Washington fell to 0–2 after they lost to Dallas 31–21 at FedEx Field in another disappointing outing for Greg Manusky’s defense, who couldn’t stop the tandem of Dak Prescott and Zeke Elliott. After some thought, here are what I believe to be the good, the bad, and the ugly aspects of the Redskins’ performance on Sunday.
Adrian Peterson reaches a career milestone:
There were not a lot of positives in the running game for the Redskins on Sunday, who as a team only rushed for 47 yards, but it wasn’t a day Adrian Peterson will forget. Peterson’s one-yard score in the first quarter was his 107th career rushing touchdown. He passed Jim Brown for fifth in the category in NFL history. He may have only had 25 yards rushing on the day, but to see Peterson continue to cement his legacy as one of the best backs the league has ever seen is a cool sight to see.
Terry McLaurin’s encore performance:
This is the second week McLaurin has made it onto the “good” category of this list, and though he wasn’t nearly as effective against Dallas as he was in Week 1 against Philadelphia, he still showed exactly why he’s the team’s X receiver as a rookie. It took McLaurin a bit to adjust to Byron Jones’ coverage, but he came on in the second half, displaying strong route running across the middle and nice hands in tight coverage on the flat route in the red zone that led to his second career touchdown. Not a lot has gone right for Washington in the passing game, but they have at least found their top receiver for the foreseeable future in Terry McLaurin.
The pass rush (or lack thereof):
Another disappointing week for the Redskins’ pass rush, who managed just a single sack on Prescott, and really didn’t generate much pressure beyond it. Ryan Kerrigan and Daron Payne certainly had some strong plays over the course of the game, but really it just wasn’t enough. The most disappointing player on the line has to be rookie Montez Sweat. The expectations have been high, and rightfully so, for the first-round selection, but he has yet to make much of an impact at all on the field so far.
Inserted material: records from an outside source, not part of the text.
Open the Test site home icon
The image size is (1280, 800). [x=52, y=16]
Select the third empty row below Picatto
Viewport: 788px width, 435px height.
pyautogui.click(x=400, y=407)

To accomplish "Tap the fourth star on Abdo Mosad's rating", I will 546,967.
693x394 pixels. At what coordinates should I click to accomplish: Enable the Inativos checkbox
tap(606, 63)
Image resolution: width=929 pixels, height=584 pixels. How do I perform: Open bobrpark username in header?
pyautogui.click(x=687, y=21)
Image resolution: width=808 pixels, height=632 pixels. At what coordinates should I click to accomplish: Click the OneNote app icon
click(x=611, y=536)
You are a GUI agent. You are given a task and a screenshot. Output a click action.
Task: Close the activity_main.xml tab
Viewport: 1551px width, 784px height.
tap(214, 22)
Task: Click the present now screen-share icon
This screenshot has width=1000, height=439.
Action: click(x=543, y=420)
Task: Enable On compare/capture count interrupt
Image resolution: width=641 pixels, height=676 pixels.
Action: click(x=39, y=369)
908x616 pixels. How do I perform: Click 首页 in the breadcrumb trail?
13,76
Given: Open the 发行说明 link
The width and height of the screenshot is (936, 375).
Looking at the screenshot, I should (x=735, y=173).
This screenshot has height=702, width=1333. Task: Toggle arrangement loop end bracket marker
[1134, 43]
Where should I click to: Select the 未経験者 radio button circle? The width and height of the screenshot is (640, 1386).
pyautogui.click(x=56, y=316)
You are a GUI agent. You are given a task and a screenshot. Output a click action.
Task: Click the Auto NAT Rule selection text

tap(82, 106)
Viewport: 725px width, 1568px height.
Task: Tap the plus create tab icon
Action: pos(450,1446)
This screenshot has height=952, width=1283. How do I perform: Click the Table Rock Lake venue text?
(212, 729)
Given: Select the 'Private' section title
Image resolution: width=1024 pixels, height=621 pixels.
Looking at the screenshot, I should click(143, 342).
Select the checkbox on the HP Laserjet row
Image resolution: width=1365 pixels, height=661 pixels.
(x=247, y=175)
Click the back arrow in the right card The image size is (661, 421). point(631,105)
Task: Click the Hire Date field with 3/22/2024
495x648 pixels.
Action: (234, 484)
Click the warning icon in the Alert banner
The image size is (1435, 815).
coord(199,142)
There’s no reason to sound any alarms on this unit just yet, but it’s still not good to see them make such little impact against two strong division rivals.
Last week I said one loss shouldn’t decide the fates of head coach Jay Gruden and defensive coordinator Greg Manusky, but maybe two loses should. To start the season on this poor a note has to be demoralizing to the team, and it’s getting even harder for me to think that either coach makes it out of this season with a job. I still don’t see Gruden being fired during the season, but Manusky’s time may be limited. The play-calling on the offensive end was once again lackluster, we even got the trademark abandonment of the run game again (they ran just four times in the second half), and the defense was even worse throughout the entire game. The coaching has to improve for the team’s primetime matchup with Chicago next Monday.
Josh Norman’s performance:
I’ve always been a supporter of Norman since he signed with the Redskins. He’s been a strong zone cornerback the last few years, and a vocal leader on the defense. He has really struggled this season though, and it appears to be more of a trend than just a bad two-game stretch. Norman’s never had elite speed, but he has gotten burned on the deep ball badly this season. The first against Desean Jackson was an understandable loss to one of the best deep-threat, but the next blown coverage on Devin Smith, an injury prone depth receiver, was just inexcusable. Even worse was the stare down and eventual stiff arm Norman received courtesy of Prescott on his 42-yard run. It was embarrassing to watch considering Norman’s comments directed at Prescott earlier in the week. If this keeps up, we might be seeing the last of the 32-year-old in a Redskins uniform very soon.